(REQUIRED ACTION 1)
Answer these questions using the account of Anne's tumor below.
(a) On what date did Anne have surgery?
(b) What two cancers was she diagnosed with?
(c) What was the name and breed of the cat on the back of the couch?
(REQUIRED ACTION 2)
Reproduce word for word the part of the account of Anne's tumor that starts at "Back on May" and ends at "causing cancer here?".

(SUPPLIED TEXT)

Back on May 1, Anne had surgery to remove what was thought to be a benign tumor called a meningioma from the area in her brain where her bleed had taken place in 2004. We were dismayed to be given a far more serious diagnosis once the doctors could actually do studies of the tumor. She has a very, very dangerous cancer called a glioblastoma multiforme and worse, another very rare but dangerous tumor called a gliosarcoma. This second tumor could be a consequence of getting radiation from CT-scans in 2004, or it could be associated with an earlier incident that took place in 1992 or 1993 in our cabin. I think it might also have something to do with Fukushima. Maybe they both do, but so far no statistics have emerged that would suggest this. My problem with that is, would we be told if Fukushima radiation was causing cancer here?
Here is what happened at the cabin: One night, I saw a reddish glow coming from the living room. I ran to the balcony that overlooked it and observed a reddish-orange orb hanging just above the couch. Our Burmese cat Sadie was on the back of the couch and appeared to be moving toward it. By that time, I had a camera ready, but as I ran to the bedroom to grab it, there was a flash of light and when I got back, the orb was gone.

(THE DATA)
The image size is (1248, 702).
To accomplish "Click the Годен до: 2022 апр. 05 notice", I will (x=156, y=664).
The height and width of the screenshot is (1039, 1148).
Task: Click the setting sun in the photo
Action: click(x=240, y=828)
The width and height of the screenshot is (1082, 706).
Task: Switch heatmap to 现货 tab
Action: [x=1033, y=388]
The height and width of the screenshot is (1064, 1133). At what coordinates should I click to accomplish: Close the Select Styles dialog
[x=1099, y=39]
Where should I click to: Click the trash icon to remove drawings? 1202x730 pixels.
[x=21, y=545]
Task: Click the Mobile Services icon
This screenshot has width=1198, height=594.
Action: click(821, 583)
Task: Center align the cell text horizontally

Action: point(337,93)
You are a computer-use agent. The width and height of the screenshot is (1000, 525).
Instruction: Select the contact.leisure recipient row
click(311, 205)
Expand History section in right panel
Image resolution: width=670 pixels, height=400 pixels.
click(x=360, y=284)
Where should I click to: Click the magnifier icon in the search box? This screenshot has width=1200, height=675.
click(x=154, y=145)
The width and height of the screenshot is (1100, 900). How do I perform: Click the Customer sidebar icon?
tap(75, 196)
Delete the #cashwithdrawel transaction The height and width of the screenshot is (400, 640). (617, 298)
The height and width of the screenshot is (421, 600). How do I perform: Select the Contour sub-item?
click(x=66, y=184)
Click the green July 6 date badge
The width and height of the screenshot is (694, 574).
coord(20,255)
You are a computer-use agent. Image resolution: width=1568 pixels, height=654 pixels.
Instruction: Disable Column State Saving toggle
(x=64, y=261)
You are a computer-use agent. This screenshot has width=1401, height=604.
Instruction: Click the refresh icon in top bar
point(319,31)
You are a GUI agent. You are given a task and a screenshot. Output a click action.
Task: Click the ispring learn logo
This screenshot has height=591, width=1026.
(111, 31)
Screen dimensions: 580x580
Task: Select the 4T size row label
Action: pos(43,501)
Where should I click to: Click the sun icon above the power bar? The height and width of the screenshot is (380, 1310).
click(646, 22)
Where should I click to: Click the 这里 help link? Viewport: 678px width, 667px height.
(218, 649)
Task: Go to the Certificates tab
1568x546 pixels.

(EXERCISE SOLUTION 1)
(a) May 1
(b) A glioblastoma multiforme and a gliosarcoma
(c) Sadie, a Burmese cat

(EXERCISE SOLUTION 2)
Back on May 1, Anne had surgery to remove what was thought to be a benign tumor called a meningioma from the area in her brain where her bleed had taken place in 2004. We were dismayed to be given a far more serious diagnosis once the doctors could actually do studies of the tumor. She has a very, very dangerous cancer called a glioblastoma multiforme and worse, another very rare but dangerous tumor called a gliosarcoma. This second tumor could be a consequence of getting radiation from CT-scans in 2004, or it could be associated with an earlier incident that took place in 1992 or 1993 in our cabin. I think it might also have something to do with Fukushima. Maybe they both do, but so far no statistics have emerged that would suggest this. My problem with that is, would we be told if Fukushima radiation was causing cancer here?